Author Sande Boritz Berger is no exception, and in her debut novel, “The Sweetness,” she explores the origins of her own family’s unhappiness, hidden from her for so long.
“As a child, I could see that there were a lot of secrets and lies in my family—a lot of depression,” she said last week during an interview at her home in Bridgehampton. “I felt there was so much more I didn’t know. I guess that void was enough to create a certain sensitivity in me that eventually led me to want to unravel the truth.”
The result is a “fictionalized family history,” according to Ms. Berger, set in 1941, deep into World War II. The story revolves around the lives of two young girls from separate branches of a Jewish family from Lithuania. Mira lives in Brooklyn with her immigrant parents, dreaming of running off to Hollywood. She has everything compared to Rosha, her cousin, who still lives in Lithuania and struggles for her very survival against the invading Nazis.

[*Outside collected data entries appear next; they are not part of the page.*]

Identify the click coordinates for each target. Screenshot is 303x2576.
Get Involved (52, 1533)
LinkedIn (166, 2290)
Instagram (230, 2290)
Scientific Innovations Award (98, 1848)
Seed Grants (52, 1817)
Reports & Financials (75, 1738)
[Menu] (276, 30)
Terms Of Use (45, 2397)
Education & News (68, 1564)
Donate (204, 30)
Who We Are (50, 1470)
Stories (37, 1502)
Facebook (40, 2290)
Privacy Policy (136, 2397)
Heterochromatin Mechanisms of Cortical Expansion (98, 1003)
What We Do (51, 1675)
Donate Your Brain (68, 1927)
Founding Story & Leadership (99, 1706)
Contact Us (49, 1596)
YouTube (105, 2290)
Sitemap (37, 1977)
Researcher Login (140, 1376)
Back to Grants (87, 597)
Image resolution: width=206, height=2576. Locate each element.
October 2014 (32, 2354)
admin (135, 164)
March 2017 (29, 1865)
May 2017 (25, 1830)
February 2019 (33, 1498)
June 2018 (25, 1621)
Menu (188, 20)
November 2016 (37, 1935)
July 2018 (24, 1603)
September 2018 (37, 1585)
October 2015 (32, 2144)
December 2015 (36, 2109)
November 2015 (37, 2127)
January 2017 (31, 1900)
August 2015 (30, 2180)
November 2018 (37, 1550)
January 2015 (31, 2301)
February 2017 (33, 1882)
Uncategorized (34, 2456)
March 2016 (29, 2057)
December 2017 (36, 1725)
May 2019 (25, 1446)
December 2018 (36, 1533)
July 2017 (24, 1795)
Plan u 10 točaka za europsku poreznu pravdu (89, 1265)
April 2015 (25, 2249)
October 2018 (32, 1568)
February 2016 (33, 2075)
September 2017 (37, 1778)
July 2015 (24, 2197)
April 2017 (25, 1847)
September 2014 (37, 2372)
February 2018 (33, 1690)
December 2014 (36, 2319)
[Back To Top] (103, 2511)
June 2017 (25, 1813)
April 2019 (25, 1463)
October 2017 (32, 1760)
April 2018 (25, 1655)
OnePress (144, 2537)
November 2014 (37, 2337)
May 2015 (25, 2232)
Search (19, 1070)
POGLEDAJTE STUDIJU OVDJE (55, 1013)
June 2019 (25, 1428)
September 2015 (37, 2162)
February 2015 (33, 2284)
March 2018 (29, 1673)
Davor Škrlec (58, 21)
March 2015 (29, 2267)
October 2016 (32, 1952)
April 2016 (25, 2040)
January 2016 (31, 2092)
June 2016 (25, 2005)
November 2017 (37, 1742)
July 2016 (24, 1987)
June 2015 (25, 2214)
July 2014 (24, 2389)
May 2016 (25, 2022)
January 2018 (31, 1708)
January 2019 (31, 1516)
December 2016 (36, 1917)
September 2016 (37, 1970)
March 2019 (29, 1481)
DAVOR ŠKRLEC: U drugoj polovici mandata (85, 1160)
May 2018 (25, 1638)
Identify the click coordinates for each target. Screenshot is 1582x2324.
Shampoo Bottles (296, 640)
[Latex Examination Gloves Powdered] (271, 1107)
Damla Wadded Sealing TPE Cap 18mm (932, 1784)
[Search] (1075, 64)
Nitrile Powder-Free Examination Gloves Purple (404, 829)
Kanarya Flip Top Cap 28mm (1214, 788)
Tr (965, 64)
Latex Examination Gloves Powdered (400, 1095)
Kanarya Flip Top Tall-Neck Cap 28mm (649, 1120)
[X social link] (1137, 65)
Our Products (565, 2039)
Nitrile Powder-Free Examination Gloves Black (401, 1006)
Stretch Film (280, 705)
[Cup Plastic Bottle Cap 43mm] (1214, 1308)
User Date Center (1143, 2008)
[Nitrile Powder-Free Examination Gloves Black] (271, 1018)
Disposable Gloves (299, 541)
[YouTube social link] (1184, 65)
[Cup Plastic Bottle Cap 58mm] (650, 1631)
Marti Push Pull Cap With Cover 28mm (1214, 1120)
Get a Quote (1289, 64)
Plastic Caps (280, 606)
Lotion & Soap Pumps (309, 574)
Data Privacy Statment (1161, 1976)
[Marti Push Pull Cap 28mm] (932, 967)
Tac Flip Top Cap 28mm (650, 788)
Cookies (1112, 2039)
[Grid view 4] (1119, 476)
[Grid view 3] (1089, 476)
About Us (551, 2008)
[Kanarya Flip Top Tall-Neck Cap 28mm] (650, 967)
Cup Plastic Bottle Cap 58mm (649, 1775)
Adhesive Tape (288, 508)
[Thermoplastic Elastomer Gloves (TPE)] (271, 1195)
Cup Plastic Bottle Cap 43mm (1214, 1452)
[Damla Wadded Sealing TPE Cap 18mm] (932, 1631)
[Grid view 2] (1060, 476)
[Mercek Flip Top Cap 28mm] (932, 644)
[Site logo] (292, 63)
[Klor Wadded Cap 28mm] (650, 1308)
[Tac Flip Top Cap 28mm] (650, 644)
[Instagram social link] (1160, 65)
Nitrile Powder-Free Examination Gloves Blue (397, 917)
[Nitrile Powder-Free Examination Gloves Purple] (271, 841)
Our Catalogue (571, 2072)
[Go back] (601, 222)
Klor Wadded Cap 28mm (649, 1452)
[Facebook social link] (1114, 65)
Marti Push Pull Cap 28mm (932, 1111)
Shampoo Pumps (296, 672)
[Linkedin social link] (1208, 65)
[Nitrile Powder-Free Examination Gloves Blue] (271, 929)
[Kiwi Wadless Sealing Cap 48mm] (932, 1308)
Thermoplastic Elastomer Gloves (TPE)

Ms. Berger’s portrayal of the two young heroines harks back to her childhood passion for writing. Splitting her time between Manhattan and the East End, she worked for nearly two decades as a scriptwriter and producer before returning to her first love. She graduated from Stony Brook Southampton’s MFA Program in Creative Writing and Literature in 2009, where she studied different writing techniques from authors, including Frank McCourt, Meg Wolitzer, Roger Rosenblatt, Matthew Klam, Melissa Bank and Lou Ann Walker.
“I was writing a novel about my maternal grandparents who lived in Brooklyn when my aunt, who was 99 at the time, showed me an old photo a young girl,” she said. “My aunt wouldn’t talk about her and no one in my family knew what happened to her.”
She found the girl’s birth certificate and, on a hunch, researched her history through Yad Vashem, the authority on Holocaust research. Ms. Berger discovered that the girl—her second cousin—was from Vilna, Lithuania, and lived in one of the first Jewish ghettos rounded up in the Nazi invasion.
“I was taking a class with Lou Ann Walker in the MFA Program and started writing a story about the girl in the photo,” Ms. Berger said. “From there, it developed organically. I didn’t sit down one day and say, ‘Today I am going to write a book.’ I wrote complete short stories and liked my characters enough to keep going with them, using each story as a chapter.”
Published by She Writes Press, “The Sweetness”—which officially hits shelves on Tuesday, September 23—was a semi-finalist in Amazon’s yearly Breakthrough Novel Awards and has already sold 1,800 copies online to mixed reviews. “One girl wrote me a letter that said the book made her want to be a better person,” Ms. Berger said, while another “described it as ‘Holocaust Lite.’ I laughed about it, but I don’t think my grandparents would have.
“I wrote this book for my family, for my children and my grandchildren,” she continued. “I don’t expect to make any money, I just hope it has a good run for a few months, and then I want to go back to writing.”